Deep Learning

What are Convolutional Neural Networks (CNNs)?

A Convolutional Neural Network (CNN) is a deep learning architecture designed for processing grid-structured data, most commonly images. It uses convolutional layers to automatically learn spatial feature detectors (edges, textures, shapes) from data, rather than requiring hand-crafted features. CNNs are the foundation of modern computer vision and are increasingly used in multimodal search.

Why do CNNs matter for search and inference?

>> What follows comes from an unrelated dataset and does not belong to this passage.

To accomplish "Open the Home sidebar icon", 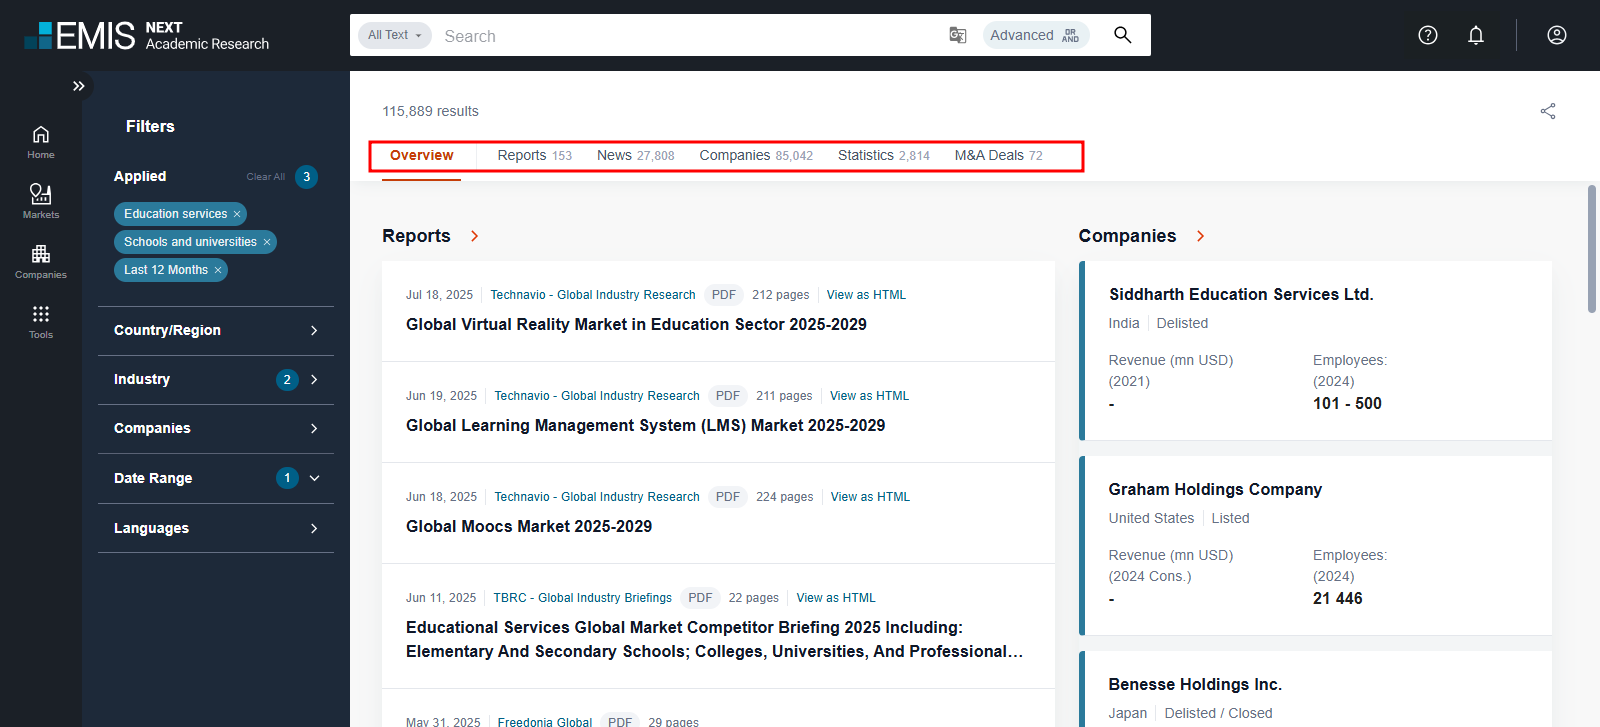I will pos(41,136).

CNNs are directly relevant to inference pipelines when working with image or document data:

Multimodal search: image embedding models (e.g. SigLIP, CLIP, Florence-2) use CNN or Vision Transformer backbones to encode images into vectors for semantic search
Document processing: OCR and layout models use CNN layers to detect text regions and characters in scanned documents
Visual RAG: retrieving information from product images, charts, or scanned PDFs requires CNN-based encoders

SIE supports multimodal models including Florence-2 and SigLIP, enabling image-and-text search pipelines entirely within your own infrastructure.

How does a CNN work?

CNNs process images through three main types of layers:

Convolutional layers

A learned filter (kernel) slides across the input image, computing dot products at each position to produce a feature map. Each filter detects a different pattern: early layers detect edges; deeper layers detect complex shapes.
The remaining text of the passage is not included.